# About this exercise:
Retype all of the material exactly, leaving no line out.

------------------------------------------------------------

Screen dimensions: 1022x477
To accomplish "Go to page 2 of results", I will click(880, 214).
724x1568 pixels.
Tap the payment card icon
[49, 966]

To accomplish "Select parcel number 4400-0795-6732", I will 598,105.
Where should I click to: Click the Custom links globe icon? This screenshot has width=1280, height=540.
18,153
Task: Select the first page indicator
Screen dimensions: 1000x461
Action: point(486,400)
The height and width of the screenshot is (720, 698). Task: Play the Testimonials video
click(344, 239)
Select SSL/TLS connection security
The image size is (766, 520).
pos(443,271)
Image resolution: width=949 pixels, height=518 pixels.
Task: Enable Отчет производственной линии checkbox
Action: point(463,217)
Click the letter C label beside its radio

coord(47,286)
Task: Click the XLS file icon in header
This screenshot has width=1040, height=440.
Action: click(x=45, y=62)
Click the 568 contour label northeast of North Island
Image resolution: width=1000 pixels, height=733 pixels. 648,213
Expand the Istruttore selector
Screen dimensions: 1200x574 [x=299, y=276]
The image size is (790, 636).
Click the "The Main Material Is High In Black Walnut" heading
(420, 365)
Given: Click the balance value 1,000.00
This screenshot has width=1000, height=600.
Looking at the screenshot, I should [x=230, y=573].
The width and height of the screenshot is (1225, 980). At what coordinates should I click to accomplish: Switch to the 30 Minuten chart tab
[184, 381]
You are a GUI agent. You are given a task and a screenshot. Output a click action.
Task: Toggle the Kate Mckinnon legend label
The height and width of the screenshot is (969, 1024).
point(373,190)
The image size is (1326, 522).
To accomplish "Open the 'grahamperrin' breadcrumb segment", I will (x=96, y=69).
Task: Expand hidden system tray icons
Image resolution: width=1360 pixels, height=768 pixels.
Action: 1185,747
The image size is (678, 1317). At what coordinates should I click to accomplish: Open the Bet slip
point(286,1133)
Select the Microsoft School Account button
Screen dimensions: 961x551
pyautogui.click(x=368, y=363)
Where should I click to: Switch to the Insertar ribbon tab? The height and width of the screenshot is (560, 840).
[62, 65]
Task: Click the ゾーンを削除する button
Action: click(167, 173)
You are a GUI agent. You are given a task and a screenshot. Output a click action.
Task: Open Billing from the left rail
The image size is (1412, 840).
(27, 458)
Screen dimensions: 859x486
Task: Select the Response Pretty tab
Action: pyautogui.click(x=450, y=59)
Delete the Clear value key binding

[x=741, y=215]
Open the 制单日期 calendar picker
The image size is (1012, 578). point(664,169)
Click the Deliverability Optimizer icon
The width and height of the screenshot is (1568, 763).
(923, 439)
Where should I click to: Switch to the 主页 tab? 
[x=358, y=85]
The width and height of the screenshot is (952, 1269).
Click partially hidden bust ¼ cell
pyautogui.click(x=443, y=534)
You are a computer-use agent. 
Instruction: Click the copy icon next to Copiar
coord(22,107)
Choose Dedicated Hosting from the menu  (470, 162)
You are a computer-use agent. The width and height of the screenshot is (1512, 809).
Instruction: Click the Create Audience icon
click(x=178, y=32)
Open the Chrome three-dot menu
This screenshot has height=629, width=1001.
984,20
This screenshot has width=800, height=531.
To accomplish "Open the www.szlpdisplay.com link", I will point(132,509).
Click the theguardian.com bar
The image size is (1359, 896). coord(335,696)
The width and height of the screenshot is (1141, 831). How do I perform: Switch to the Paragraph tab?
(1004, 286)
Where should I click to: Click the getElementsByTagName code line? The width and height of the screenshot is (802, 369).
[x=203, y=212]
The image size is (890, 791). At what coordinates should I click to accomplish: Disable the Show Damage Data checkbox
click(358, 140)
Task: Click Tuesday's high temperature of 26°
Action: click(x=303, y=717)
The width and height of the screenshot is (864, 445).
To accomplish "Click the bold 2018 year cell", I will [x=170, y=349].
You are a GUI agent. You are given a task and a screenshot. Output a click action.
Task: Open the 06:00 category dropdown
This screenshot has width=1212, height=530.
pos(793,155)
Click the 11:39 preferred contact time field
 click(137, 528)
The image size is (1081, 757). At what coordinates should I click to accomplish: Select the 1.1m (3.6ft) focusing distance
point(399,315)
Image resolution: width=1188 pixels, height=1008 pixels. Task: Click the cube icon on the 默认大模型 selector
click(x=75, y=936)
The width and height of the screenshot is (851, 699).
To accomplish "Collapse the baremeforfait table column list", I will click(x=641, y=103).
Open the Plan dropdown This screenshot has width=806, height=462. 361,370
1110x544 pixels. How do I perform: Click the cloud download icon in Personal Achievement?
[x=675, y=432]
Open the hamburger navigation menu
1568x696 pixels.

------------------------------------------------------------

# Solution below:
Screen dimensions: 1022x477
To accomplish "Go to page 2 of results", I will click(880, 214).
724x1568 pixels.
Tap the payment card icon
[49, 966]

To accomplish "Select parcel number 4400-0795-6732", I will 598,105.
Where should I click to: Click the Custom links globe icon? This screenshot has width=1280, height=540.
18,153
Task: Select the first page indicator
Screen dimensions: 1000x461
Action: point(486,400)
The height and width of the screenshot is (720, 698). Task: Play the Testimonials video
click(344, 239)
Select SSL/TLS connection security
The image size is (766, 520).
pos(443,271)
Image resolution: width=949 pixels, height=518 pixels.
Task: Enable Отчет производственной линии checkbox
Action: point(463,217)
Click the letter C label beside its radio

coord(47,286)
Task: Click the XLS file icon in header
This screenshot has width=1040, height=440.
Action: click(x=45, y=62)
Click the 568 contour label northeast of North Island
Image resolution: width=1000 pixels, height=733 pixels. 648,213
Expand the Istruttore selector
Screen dimensions: 1200x574 [x=299, y=276]
The image size is (790, 636).
Click the "The Main Material Is High In Black Walnut" heading
(420, 365)
Given: Click the balance value 1,000.00
This screenshot has width=1000, height=600.
Looking at the screenshot, I should [x=230, y=573].
The width and height of the screenshot is (1225, 980). At what coordinates should I click to accomplish: Switch to the 30 Minuten chart tab
[184, 381]
You are a GUI agent. You are given a task and a screenshot. Output a click action.
Task: Toggle the Kate Mckinnon legend label
The height and width of the screenshot is (969, 1024).
point(373,190)
The image size is (1326, 522).
To accomplish "Open the 'grahamperrin' breadcrumb segment", I will (x=96, y=69).
Task: Expand hidden system tray icons
Image resolution: width=1360 pixels, height=768 pixels.
Action: 1185,747
The image size is (678, 1317). At what coordinates should I click to accomplish: Open the Bet slip
point(286,1133)
Select the Microsoft School Account button
Screen dimensions: 961x551
pyautogui.click(x=368, y=363)
Where should I click to: Switch to the Insertar ribbon tab? The height and width of the screenshot is (560, 840).
[62, 65]
Task: Click the ゾーンを削除する button
Action: click(167, 173)
You are a GUI agent. You are given a task and a screenshot. Output a click action.
Task: Open Billing from the left rail
The image size is (1412, 840).
(27, 458)
Screen dimensions: 859x486
Task: Select the Response Pretty tab
Action: pyautogui.click(x=450, y=59)
Delete the Clear value key binding

[x=741, y=215]
Open the 制单日期 calendar picker
The image size is (1012, 578). point(664,169)
Click the Deliverability Optimizer icon
The width and height of the screenshot is (1568, 763).
(923, 439)
Where should I click to: Switch to the 主页 tab? 
[x=358, y=85]
The width and height of the screenshot is (952, 1269).
Click partially hidden bust ¼ cell
pyautogui.click(x=443, y=534)
You are a computer-use agent. 
Instruction: Click the copy icon next to Copiar
coord(22,107)
Choose Dedicated Hosting from the menu  (470, 162)
You are a computer-use agent. The width and height of the screenshot is (1512, 809).
Instruction: Click the Create Audience icon
click(x=178, y=32)
Open the Chrome three-dot menu
This screenshot has height=629, width=1001.
984,20
This screenshot has width=800, height=531.
To accomplish "Open the www.szlpdisplay.com link", I will point(132,509).
Click the theguardian.com bar
The image size is (1359, 896). coord(335,696)
The width and height of the screenshot is (1141, 831). How do I perform: Switch to the Paragraph tab?
(1004, 286)
Where should I click to: Click the getElementsByTagName code line? The width and height of the screenshot is (802, 369).
[x=203, y=212]
The image size is (890, 791). At what coordinates should I click to accomplish: Disable the Show Damage Data checkbox
click(358, 140)
Task: Click Tuesday's high temperature of 26°
Action: click(x=303, y=717)
The width and height of the screenshot is (864, 445).
To accomplish "Click the bold 2018 year cell", I will [x=170, y=349].
You are a GUI agent. You are given a task and a screenshot. Output a click action.
Task: Open the 06:00 category dropdown
This screenshot has width=1212, height=530.
pos(793,155)
Click the 11:39 preferred contact time field
 click(137, 528)
The image size is (1081, 757). At what coordinates should I click to accomplish: Select the 1.1m (3.6ft) focusing distance
point(399,315)
Image resolution: width=1188 pixels, height=1008 pixels. Task: Click the cube icon on the 默认大模型 selector
click(x=75, y=936)
The width and height of the screenshot is (851, 699).
To accomplish "Collapse the baremeforfait table column list", I will click(x=641, y=103).
Open the Plan dropdown This screenshot has width=806, height=462. 361,370
1110x544 pixels. How do I perform: Click the cloud download icon in Personal Achievement?
[x=675, y=432]
Open the hamburger navigation menu
1568x696 pixels.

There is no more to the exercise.